SET PROBLEM:
Copy the part that opens with the line containing "You are a GUI" and closes with the line containing "[1414, 138]", including both of those lines. Leave the pictures out of your copy.

INFORMATION GIVEN:
:::
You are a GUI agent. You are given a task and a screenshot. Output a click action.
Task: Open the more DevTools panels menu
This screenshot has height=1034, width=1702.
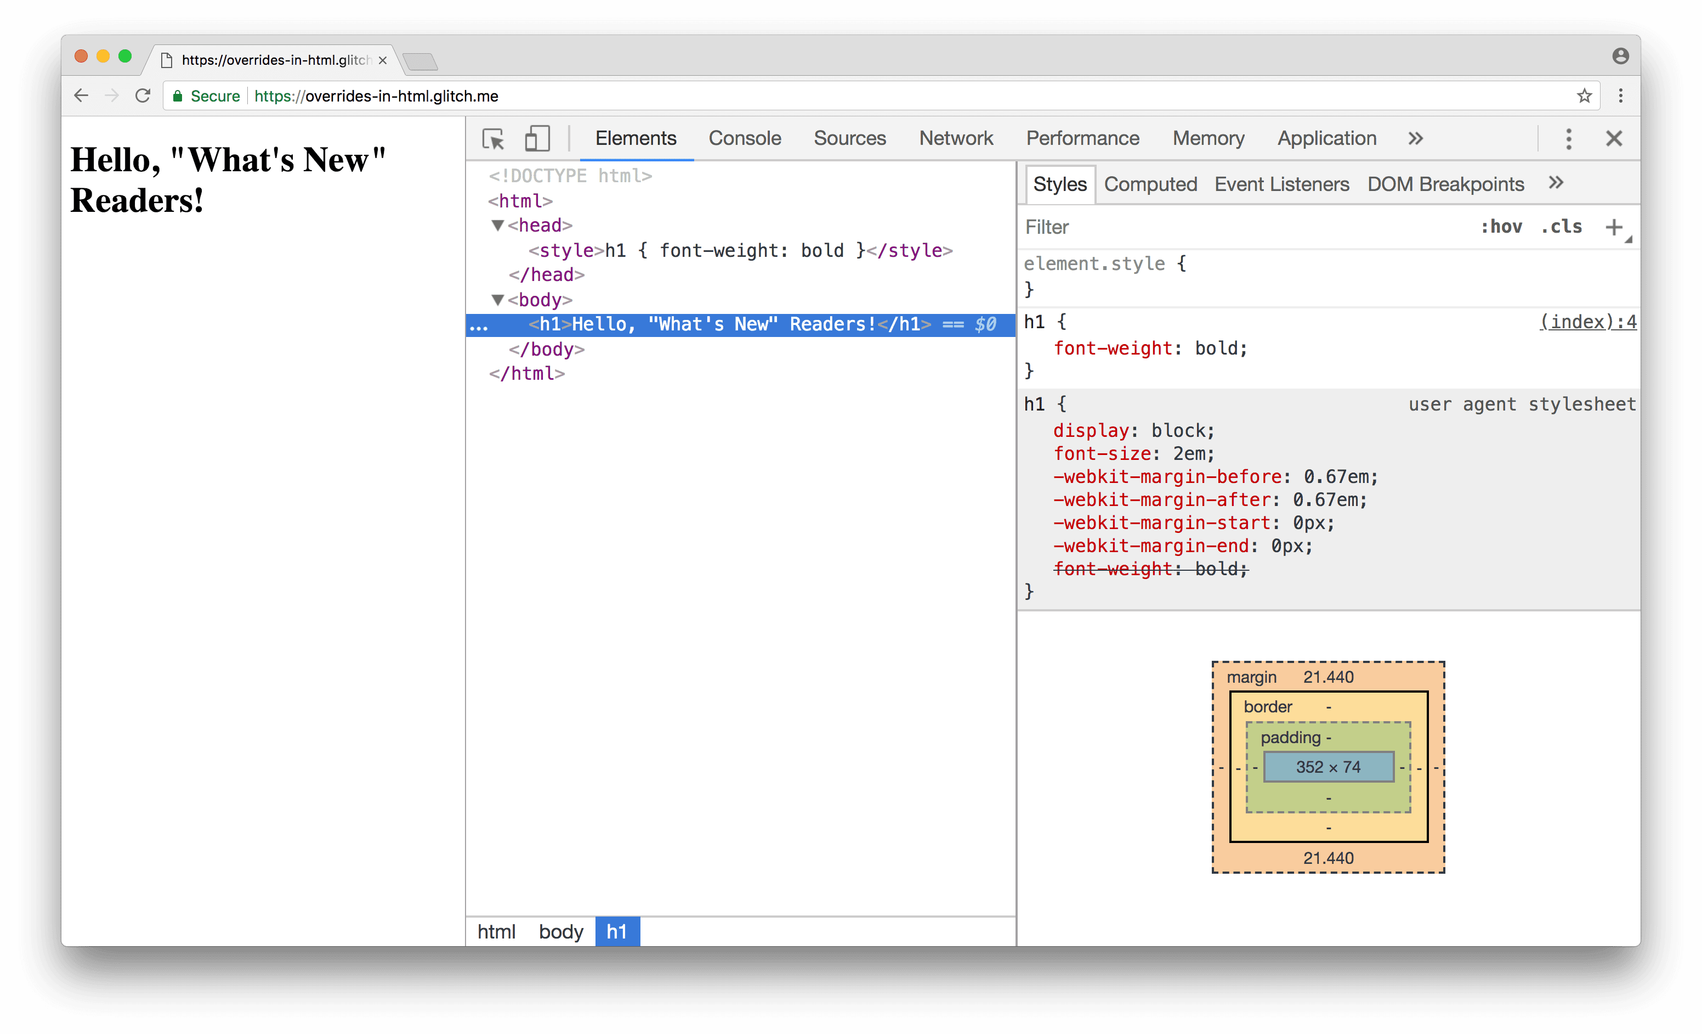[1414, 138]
:::
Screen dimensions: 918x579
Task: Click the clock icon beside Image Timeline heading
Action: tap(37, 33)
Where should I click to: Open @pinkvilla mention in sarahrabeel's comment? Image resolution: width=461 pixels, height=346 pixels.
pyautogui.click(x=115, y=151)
:::
FINISHED EXERCISE:
You are a GUI agent. You are given a task and a screenshot. Output a click action.
Task: Open the more DevTools panels menu
This screenshot has height=1034, width=1702.
[1414, 138]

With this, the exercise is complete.